RICHMOND, Va. (AP) -
Virginia Republican Senate candidate Ed Gillespie tells his supporters that the race is too close to call at his election night party in Springfield, Va., Wednesday. Gillespie is running against Democratic incumbent U.S. Sen. Mark Warner.  (AP Photo/Cliff Owen)
Virginia Republican Senate candidate Ed Gillespie tells his supporters that the race is too close to call at his election night party in Springfield, Va., Wednesday. Gillespie is running against Democratic incumbent U.S. Sen. Mark Warner. (AP Photo/Cliff Owen)

With Virginia’s Senate contest still too close to call Wednesday, Democratic incumbent Sen Mark Warner’s supporters are wondering “what happened” while GOP challenger Ed Gillespie’s fans are wondering “what if?”

Warner led by nearly 17,000 votes out of more than 2.1 million cast with nearly all precincts reporting on Wednesday afternoon. Warner declared victory late Tuesday. But Gillespie has not conceded and The Associated Press has not called the race.

But it’s a margin far closer than polls, pundits and Warner’s supporters predicted.
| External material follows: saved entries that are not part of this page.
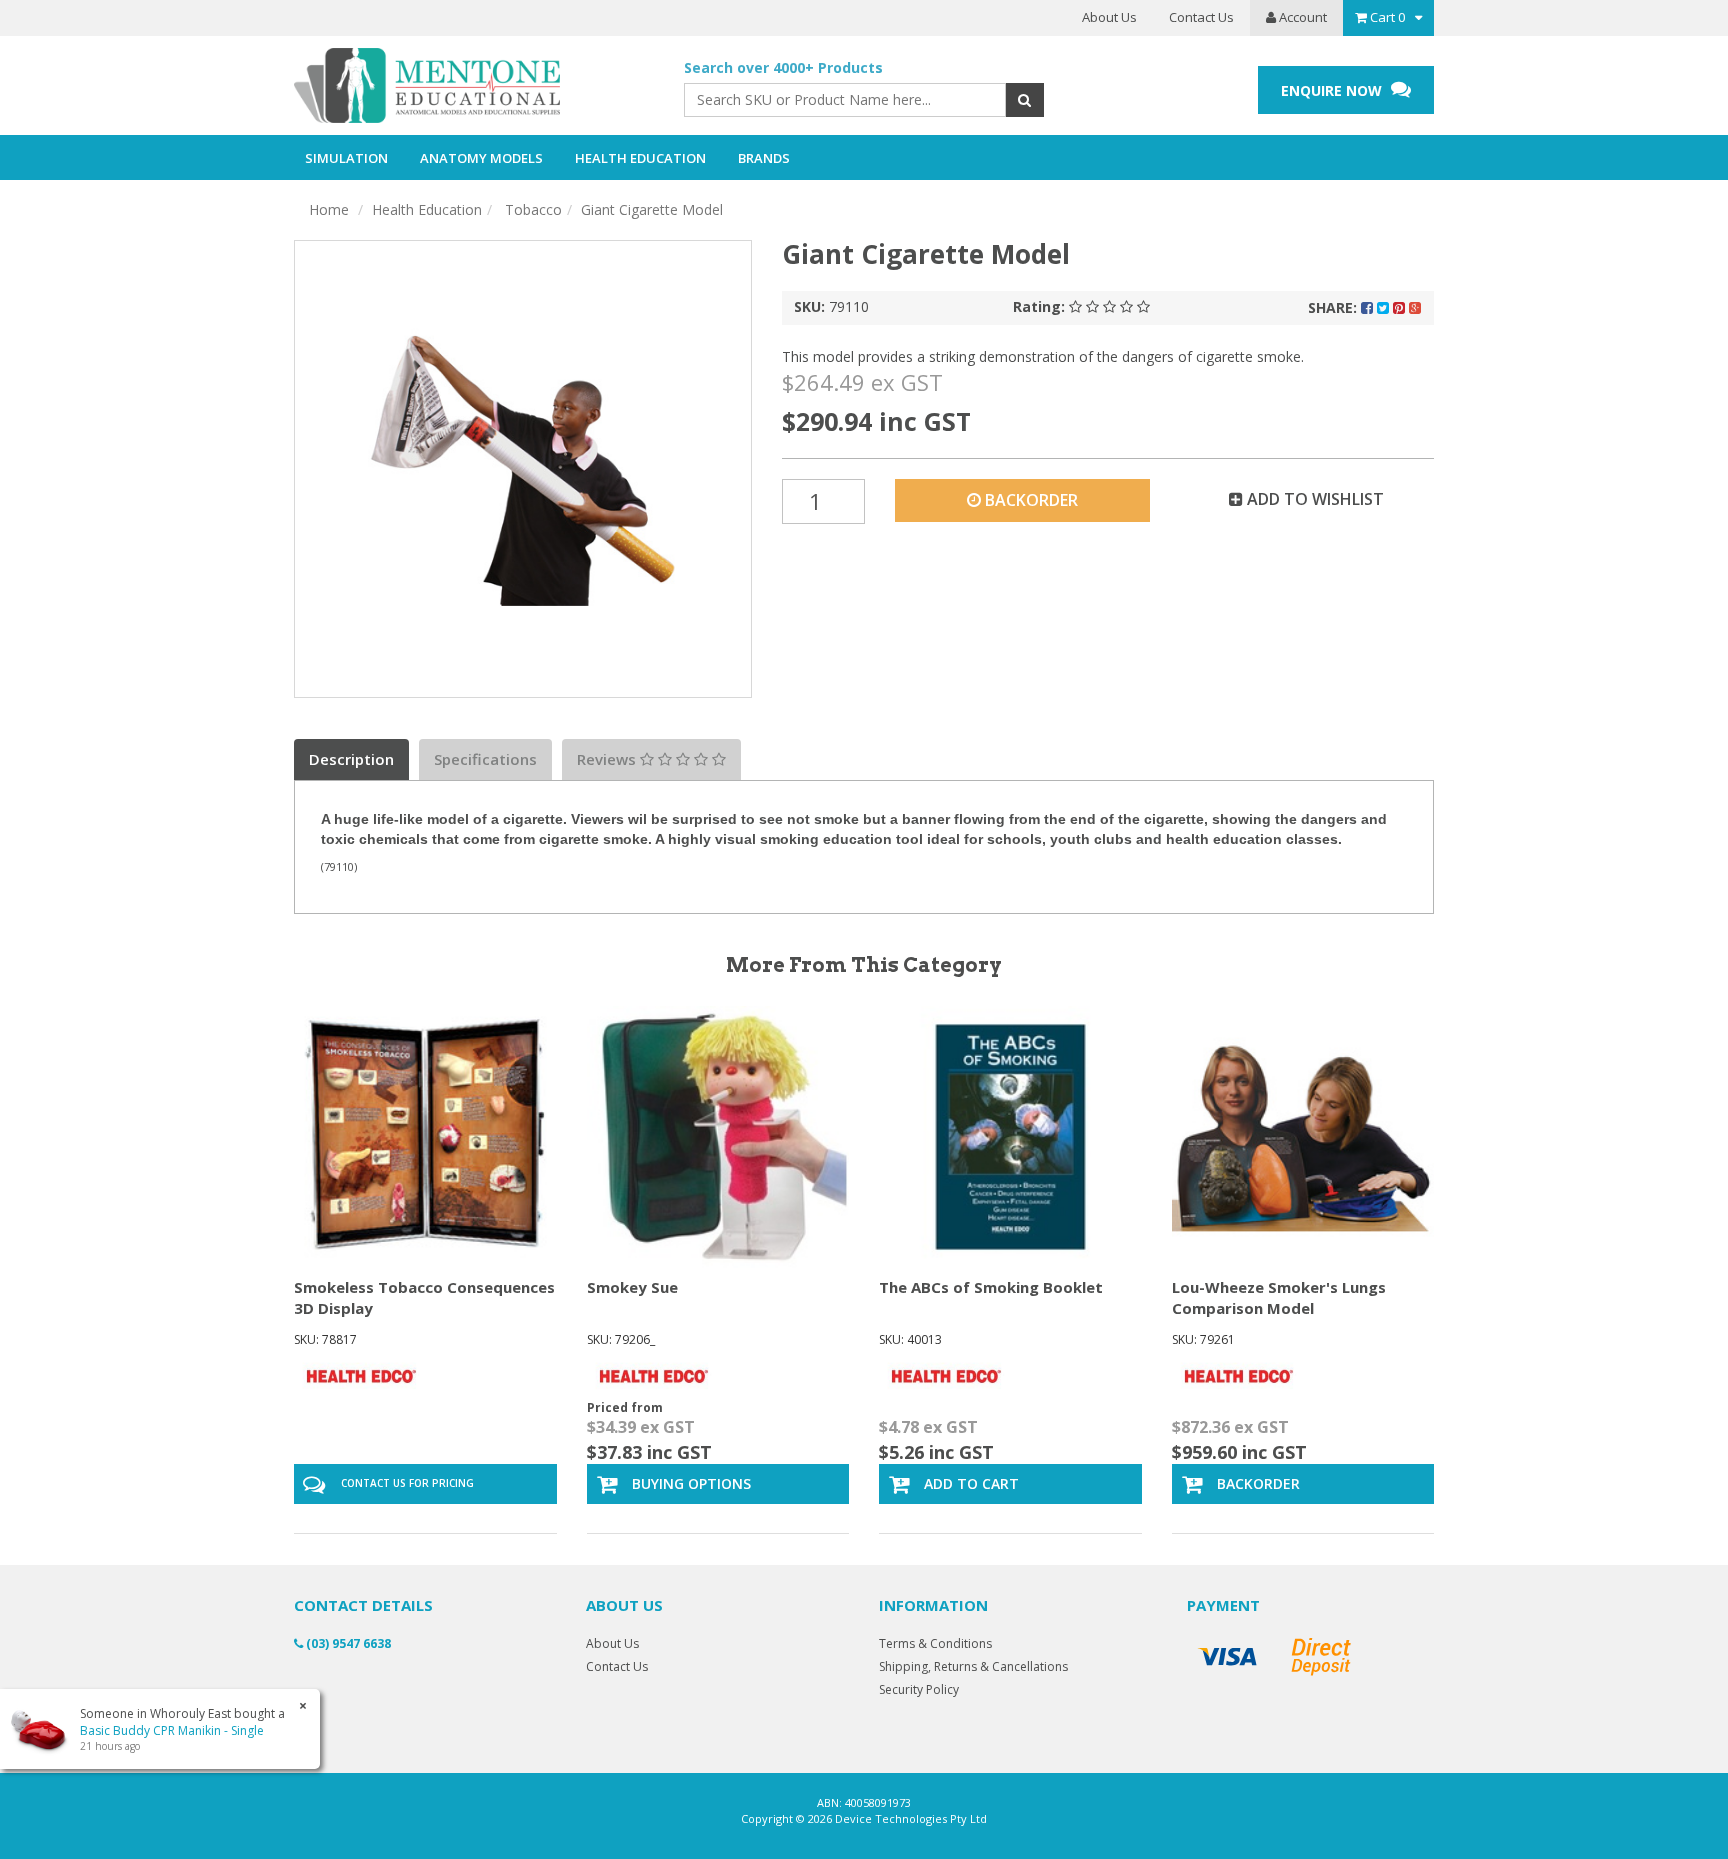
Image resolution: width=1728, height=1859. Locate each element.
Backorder (1029, 500)
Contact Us (1201, 17)
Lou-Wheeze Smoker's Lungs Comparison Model (1279, 1297)
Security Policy (919, 1689)
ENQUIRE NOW (1333, 90)
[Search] (1024, 100)
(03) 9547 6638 (347, 1643)
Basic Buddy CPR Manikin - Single (172, 1730)
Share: (1334, 307)
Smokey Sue (632, 1287)
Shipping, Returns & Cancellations (973, 1666)
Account (1301, 17)
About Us (1109, 17)
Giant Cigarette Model (652, 209)
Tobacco (531, 209)
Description (351, 759)
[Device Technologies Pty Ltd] (474, 86)
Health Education (427, 209)
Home (329, 209)
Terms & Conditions (935, 1643)
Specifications (485, 759)
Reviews (608, 759)
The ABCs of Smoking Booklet (991, 1287)
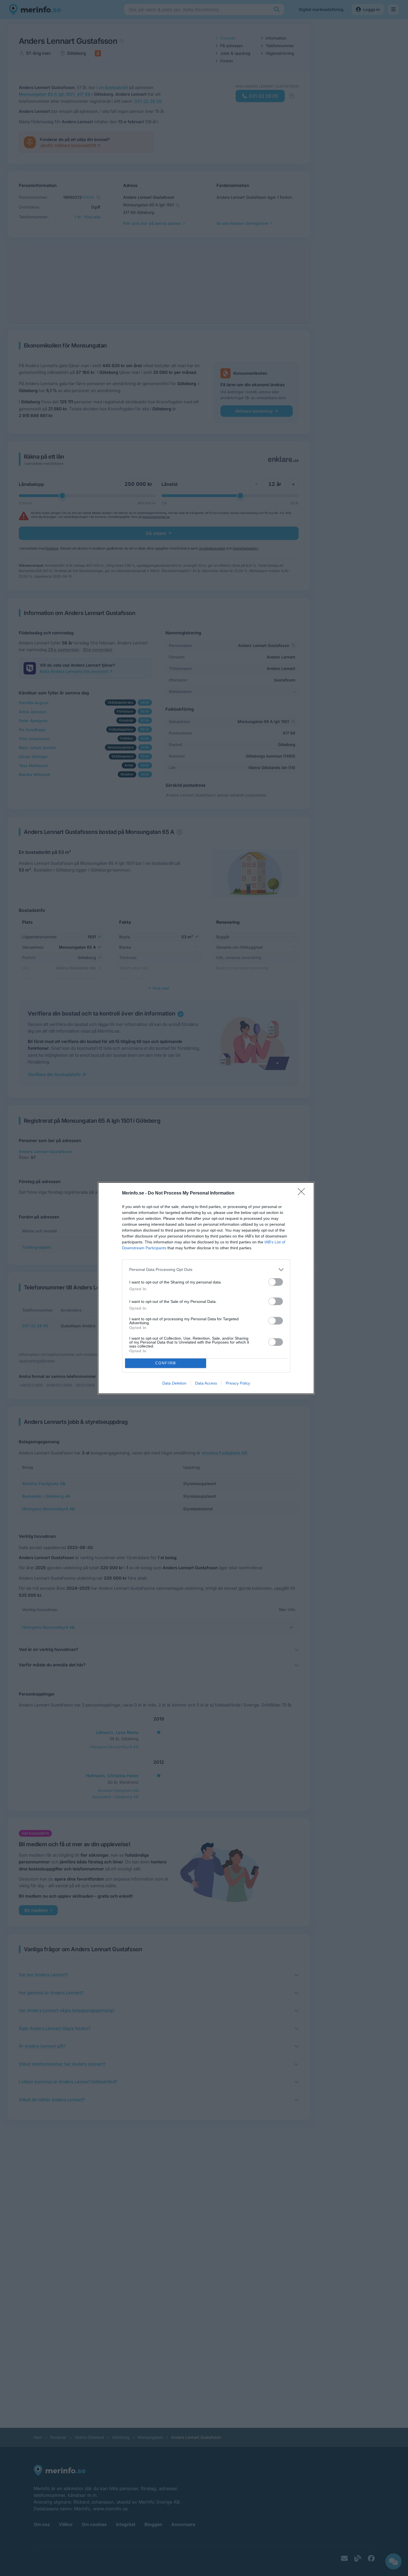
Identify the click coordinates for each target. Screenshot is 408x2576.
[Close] (303, 1193)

A first-term senator, Warner left the governor’s mansion in 2006 with high approval ratings and won a Senate seat in 2008 by sweeping nearly every county in the state.

But he came crashing to earth Tuesday thanks in large part to President Barack Obama’s sagging approval ratings.

Localities around the state begin to finalize their vote totals in a process called a canvass, and the State Board of Elections will meet November 24 to certify the official results.

Warner supporters are confident their candidate has more than enough votes to withstand a possible recount, which Gillespie can request if the margin is 1 percent or less. By mid-afternoon Wednesday, Gillespie hadn’t conceded the race or said whether he will request a recount.

Instead, he issued a statement saying he’s still watching the results to “ensure Virginians have confidence in the accuracy of the results.”

Meanwhile, Alaska Democratic Sen. Mark Begich wasn’t conceding anything Wednesday in his race against Republican challenger Dan Sullivan.

Sullivan held a 3.6 percentage point lead over Begich with all precincts reporting. Thousands of absentee ballots won’t be counted until Nov. 11.

In a statement Wednesday, Begich campaign manager Susanne Fleek-Green said the campaign wants a final vote count. Republicans said they believe the margin is insurmountable.

Begich has been in this position before. He trailed Sen. Ted Stevens, a Republican icon in Alaska, by about 3,000 votes after the 2008 general election only to win by nearly 4,000 votes when absentee ballots were counted. Begich is behind Sullivan by just over 8,000 votes.